With retirement market set to grow exponentially, private life insurer Max Life Insurance, aims to become a prominent player in the retirement space, Prashant Tripathy, MD and CEO, has said.

“We are trying to set up a retirement vertical in the company. We are going to address retirement in a comprehensive way. We are going to focus in a big way on annuities. Over next 4-5 years, our annuities portfolio should grow by 7-8 times”, Tripathy told BusinessLine here.

Tripathy highlighted that Max Life is already an annuity service provider and recently pension regulator PFRDA had approved it for becoming a sponsor of a pension fund manager.

Also read: Max Life Insurance extends ‘Buy Now, Pay at Approval’ facility to wider modes of online transactions

Sharing the findings of the the first edition of its ‘India Retirement Index Study’ (IRIS), which maps the retirement preparedness of consumers in India, Tripathy said that the study revealed that 9 in 10 urban Indians worry about savings not lasting through retirement.

Also, 50 per cent of the over 1,800 respondents believe that savings will be exhausted within 10 years of retirement. One in four have not even thought of retirement and 67 per cent of urban India considers life insurance as the most suitable product for retirement savings.

Through a self-administered digital study, 1800+ respondents were surveyed across 28 cities comprising 6 metros, 12 Tier I and 10 Tier II cities to understand urban India’s readiness to lead a healthy, secured and financially independent retirement life.

According to the study, urban India’s Retirement Index (on a scale 0 to 100) stands at 44. The study further measures retirement preparedness on the basis of 3 components – health, financial and emotional index. The degree to which Indians feel financially secure for retirement or the ‘financial preparedness index’ stands at 50 indicating concerns over financial wellbeing. The ‘emotional preparedness index’, with respect to community support including family and friends for emotional, social needs during retirement, scored high at a notable 62. The ‘health preparedness index’ ranked the lowest at 41 emerging as a key concern.

Retirement evokes positive sentiment

Although retirement evokes positive sentiments, yet 1 in 3 Indians do not want to retire. While health and financial preparedness for retirement are low, IRIS reveals that urban Indians have an overall positive outlook on retirement. 68 per cent associate it with positive thoughts such as more time to take care of family, hassle–free living and greater independence.
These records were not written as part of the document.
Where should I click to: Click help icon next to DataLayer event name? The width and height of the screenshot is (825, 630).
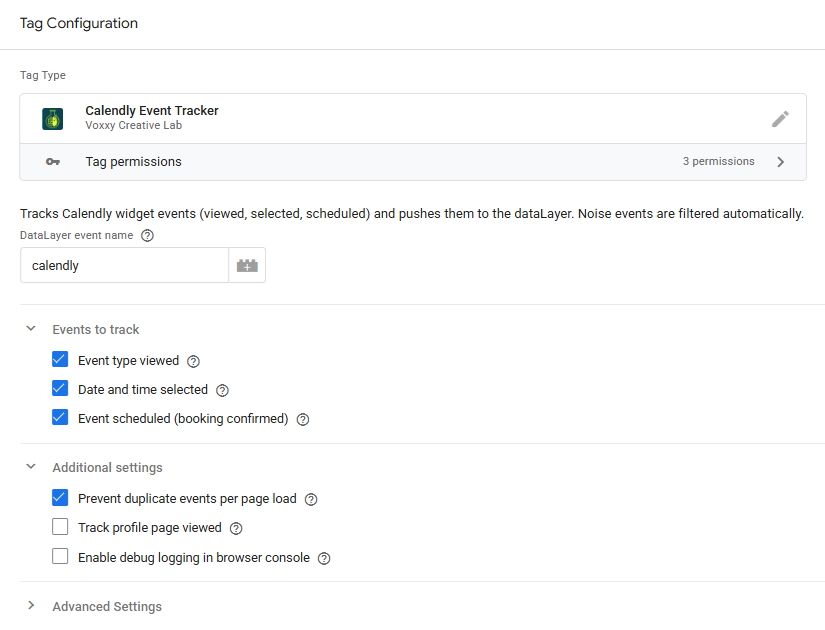(x=147, y=236)
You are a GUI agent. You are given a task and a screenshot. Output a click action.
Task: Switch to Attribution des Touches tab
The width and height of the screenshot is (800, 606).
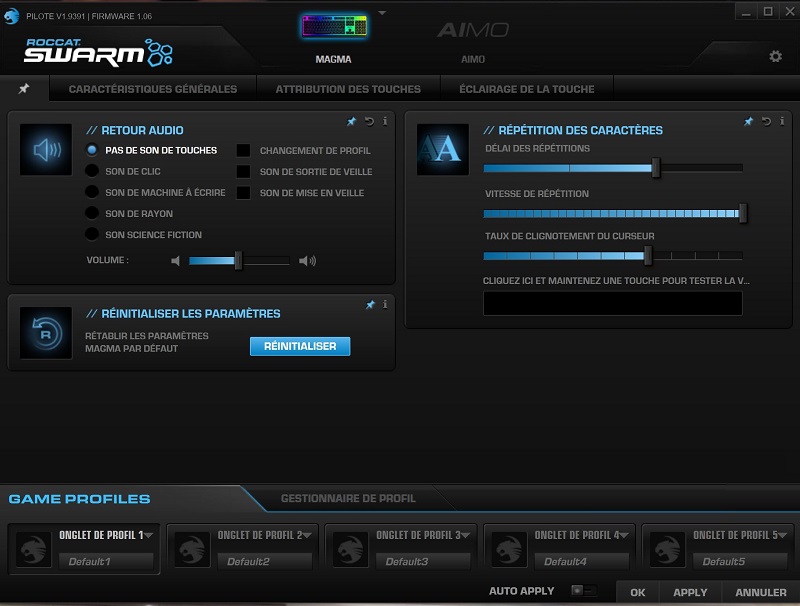click(348, 89)
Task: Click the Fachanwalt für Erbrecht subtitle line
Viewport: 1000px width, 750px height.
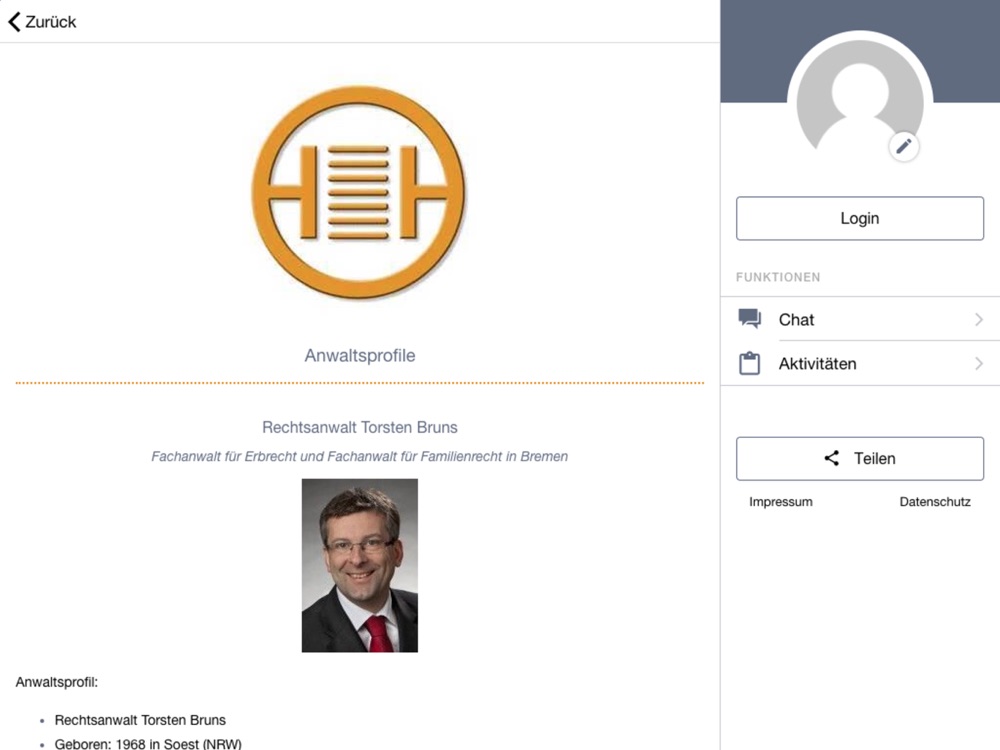Action: tap(360, 457)
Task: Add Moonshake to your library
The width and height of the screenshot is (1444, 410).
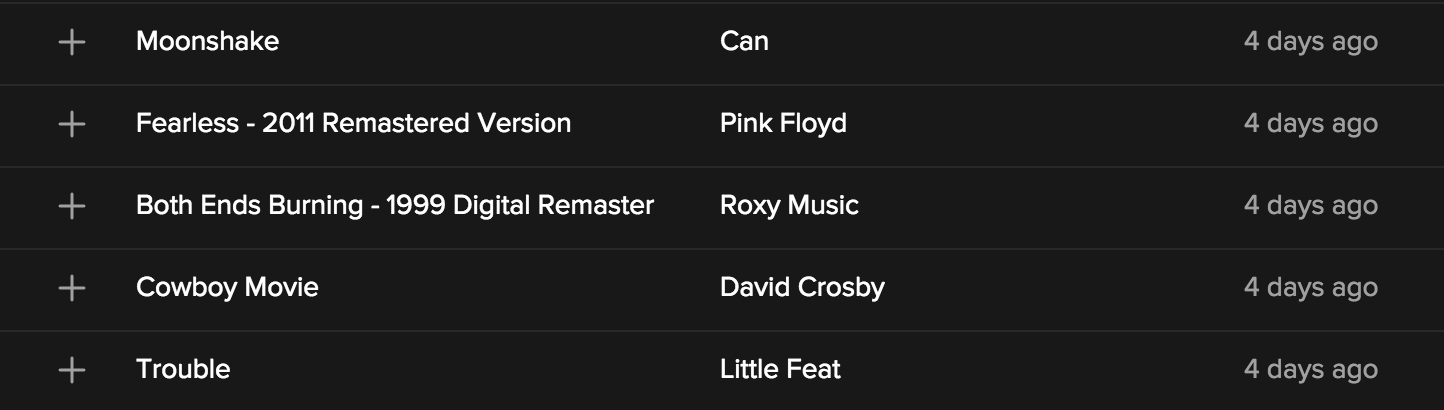Action: click(71, 42)
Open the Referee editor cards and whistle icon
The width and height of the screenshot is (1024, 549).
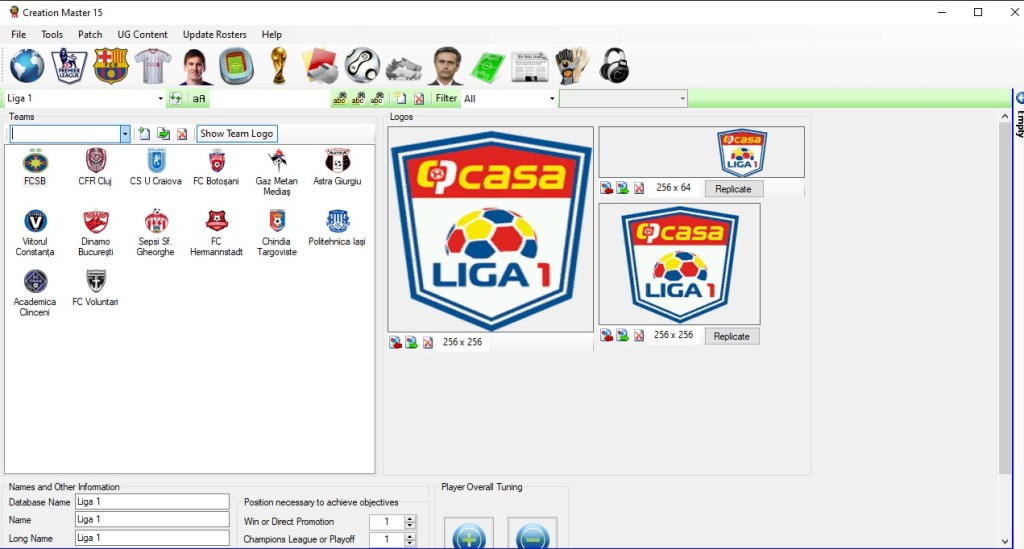tap(320, 66)
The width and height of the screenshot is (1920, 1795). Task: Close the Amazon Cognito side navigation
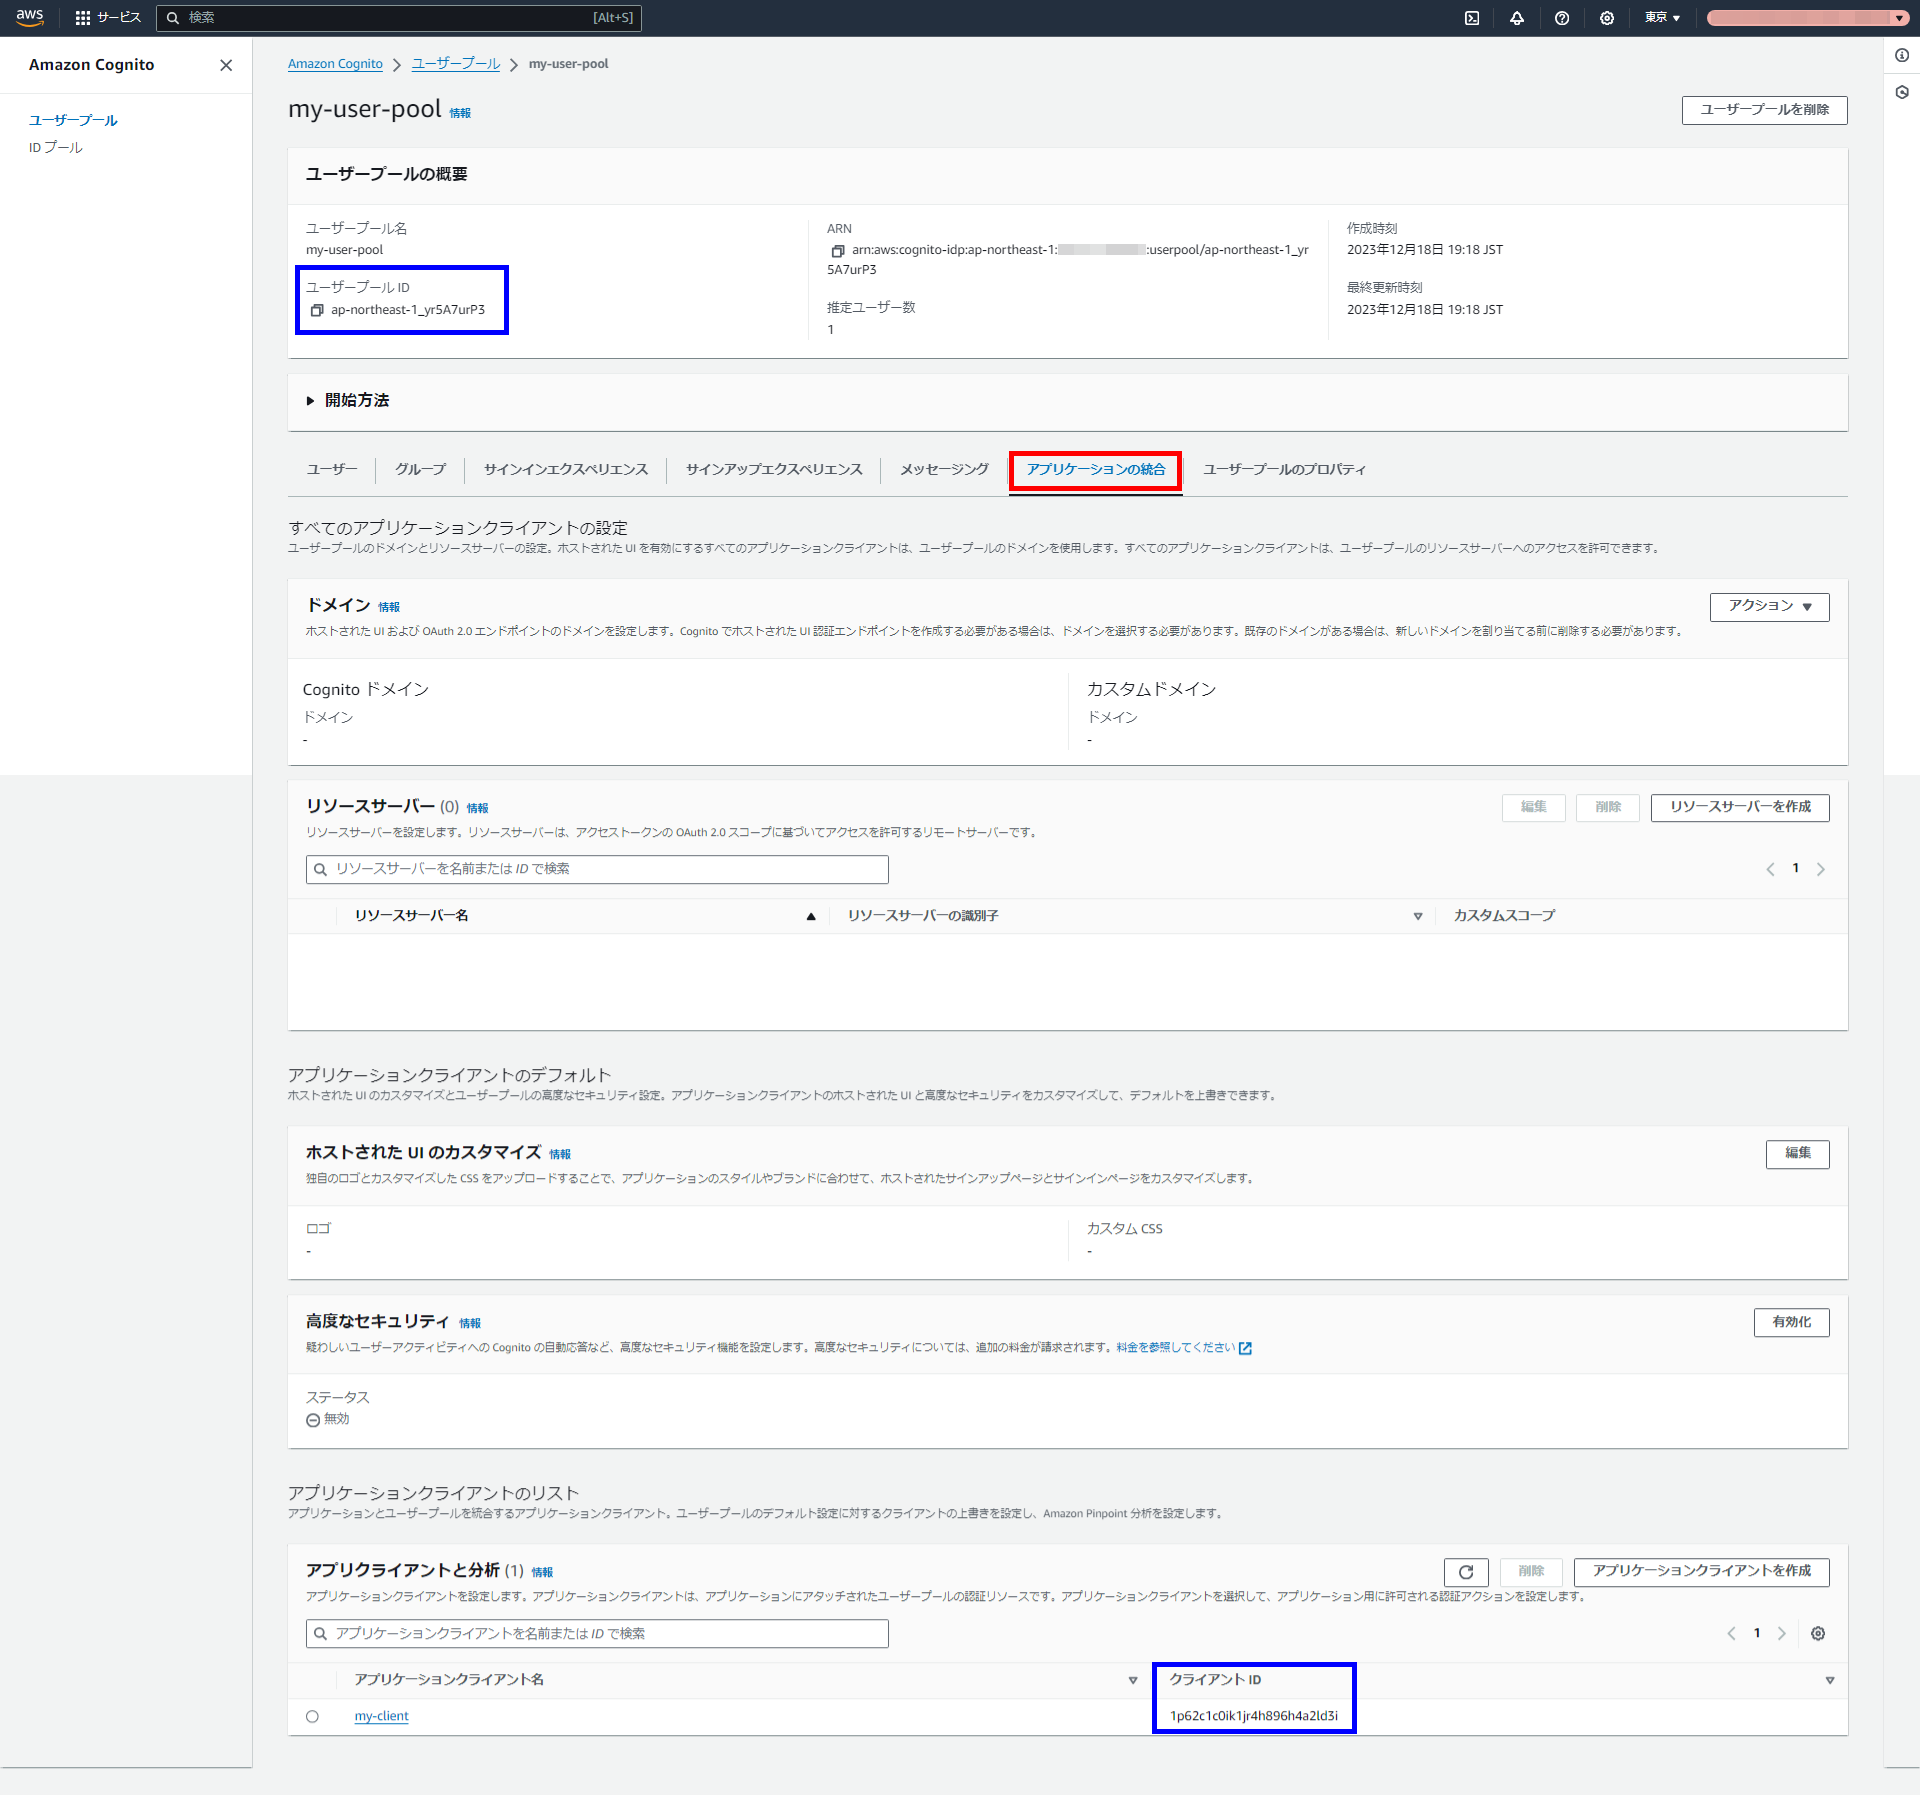point(226,66)
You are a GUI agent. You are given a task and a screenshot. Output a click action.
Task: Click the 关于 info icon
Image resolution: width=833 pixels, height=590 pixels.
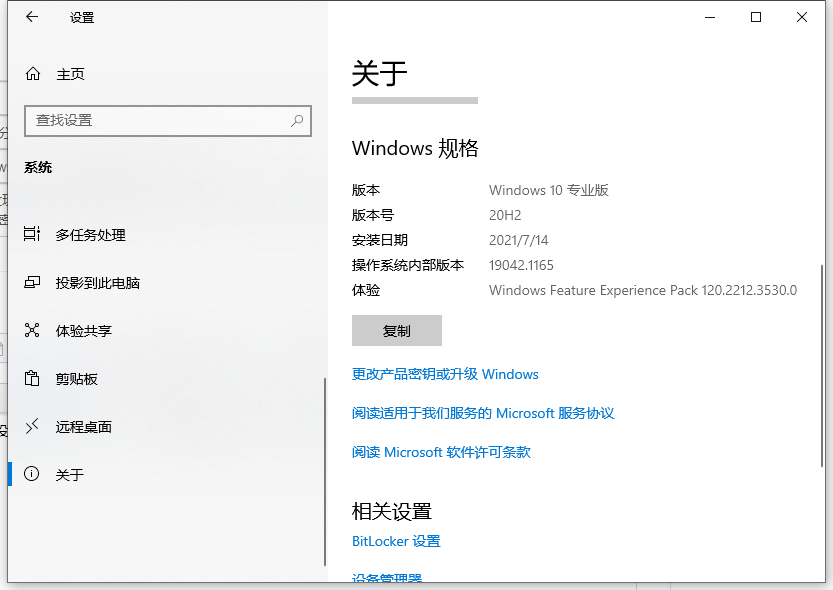(34, 475)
Despite this, 33 per cent or nearly 1 in 3 respondents do not want to retire. 19 per cent cited they prefer to retire between the ages of 56 and 60. In comparison, 12 per cent preferred to retire even later between 61 – 65 years.

Due to an overwhelming sense of insecurity, 47 per cent Indians are investing for retirement to ensure there is ‘no need to depend on others for financial needs’, with 38 per cent investing with the aim of ‘maintain lifestyle during retirement’.

The study found that 70 per cent respondents were aware of the retirement corpus amount, highlighting urban India’s awareness on increasing costs and the financial requirements to sustain their current lifestyle during retirement.

According to the study, nearly 80 per cent of the respondents feel they should have started investing earlier towards retirement. 41 per cent respondents said one should start planning for retirement along with other financial responsibilities. At the same time, 26 per cent or nearly 1 in 4 believe that the ideal age to start planning for retirement is when they reach 65 or their phase of second innings, further widening the gap towards sound retirement planning.

Investment in retirement products

The study also highlighted Indians investing in various retirement products. As many as 67 per cent respondents consider life insurance as the most suitable product for retirement savings whereas only 40 per cent were found to be investing in it for their retirement. Bank deposits were found to be the second most suitable product by 41 per cent. 31 per cent cited real estate as most suitable, 26 per cent cited physical gold and 25 per cent preferred to invest in mutual funds/ETFs/SIPs.

While identifying the challenges to retirement investment, the survey found that 45 per cent believe their children will aid them in old-age whereas 36 per cent said they have adequate family wealth or other financial sources which will cater to their needs during retirement. 23 per cent said they haven’t even thought about retirement planning.